== GEGEVEN TEKST
Uitspraak 201406278/1/A4


Volledige tekst

201406278/1/A4.
Datum uitspraak: 17 juni 2015

AFDELING
BESTUURSRECHTSPRAAK

Uitspraak op het hoger beroep van:

[appellant], wonend te Lage Mierde, gemeente Reusel-De Mierden,
appellant,

tegen de uitspraak van de rechtbank Oost-Brabant van 12 juni 2014 in zaken nrs. 13/3870 en 13/4865 in het geding tussen:

[appellant]

en

het college van burgemeester en wethouders van Reusel-De Mierden.

Procesverloop

Bij besluit van 13 december 2012 heeft het college, voor zover thans van belang, aan [appellant] twee lasten onder dwangsom opgelegd wegens het zonder vergunning houden van legkippen in stal 1 en het niet hebben uitgevoerd van de stallen 2 en 3 conform de systeembeschrijving BWL 2001.10.V1 in de pluimveehouderij op het perceel [locatie] te Lage Mierde.

Bij besluit van 18 juni 2013, kenmerk 13.00210, heeft het college, voor zover thans van belang, het door [appellant] daartegen gemaakte bezwaar ongegrond verklaard.

Bij besluit van 18 juni 2013, kenmerk 13.00209, heeft het college besloten tot invordering van de door [appellant] verbeurde dwangsommen wegens het niet naleven van de last inzake het zonder vergunning houden van legkippen in stal 1.

Bij uitspraak van 12 juni 2014 heeft de rechtbank het door [appellant] tegen de besluiten van 18 juni 2013 ingestelde beroep ongegrond verklaard. Deze uitspraak is aangehecht.
====
- **TE DOEN**:
- a) Vertaal deze zin uit de gegeven tekst in het Engels: "Bij besluit van 18 juni 2013, kenmerk 13.00210, heeft het college, voor zover thans van belang, het door [appellant] daartegen gemaakte bezwaar ongegrond verklaard."
- b) Herhaal letterlijk alles uit de gegeven tekst van "het college van" tot en met "te Lage Mierde.".
- c) Beantwoord kort aan de hand van de gegeven tekst:
(i) Op welke datum is de uitspraak gedaan?
(ii) Van welke rechtbank komt de uitspraak van 12 juni 2014?
(iii) Welk kenmerk heeft het besluit tot invordering van de verbeurde dwangsommen?
== AANGELEVERD MATERIAAL
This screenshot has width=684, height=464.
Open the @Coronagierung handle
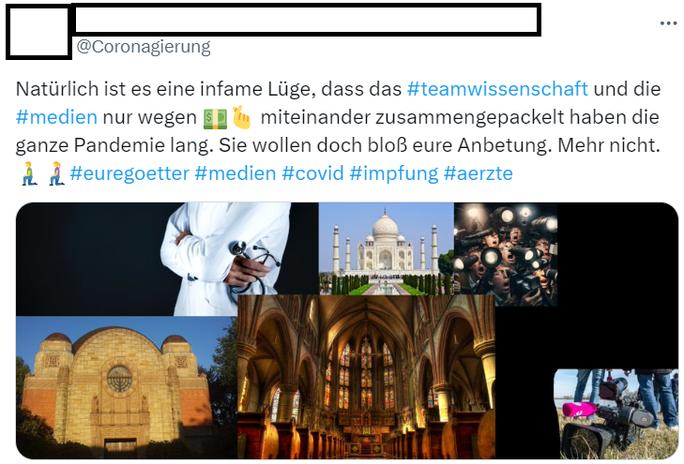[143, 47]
====
== AANGELEVERD MATERIAAL
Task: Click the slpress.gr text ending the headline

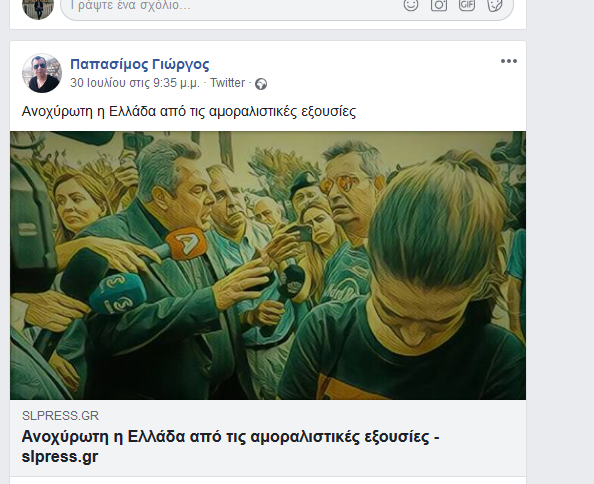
====
- **ANTWOORDEN HIERONDER**:
- a) By decision of June 18, 2013, reference 13.00210, the board, insofar as currently relevant, declared unfounded the objection lodged against it by [appellant].

- b)
het college van burgemeester en wethouders van Reusel-De Mierden.

Procesverloop

Bij besluit van 13 december 2012 heeft het college, voor zover thans van belang, aan [appellant] twee lasten onder dwangsom opgelegd wegens het zonder vergunning houden van legkippen in stal 1 en het niet hebben uitgevoerd van de stallen 2 en 3 conform de systeembeschrijving BWL 2001.10.V1 in de pluimveehouderij op het perceel [locatie] te Lage Mierde.

- c)
(i) 17 juni 2015
(ii) De rechtbank Oost-Brabant
(iii) 13.00209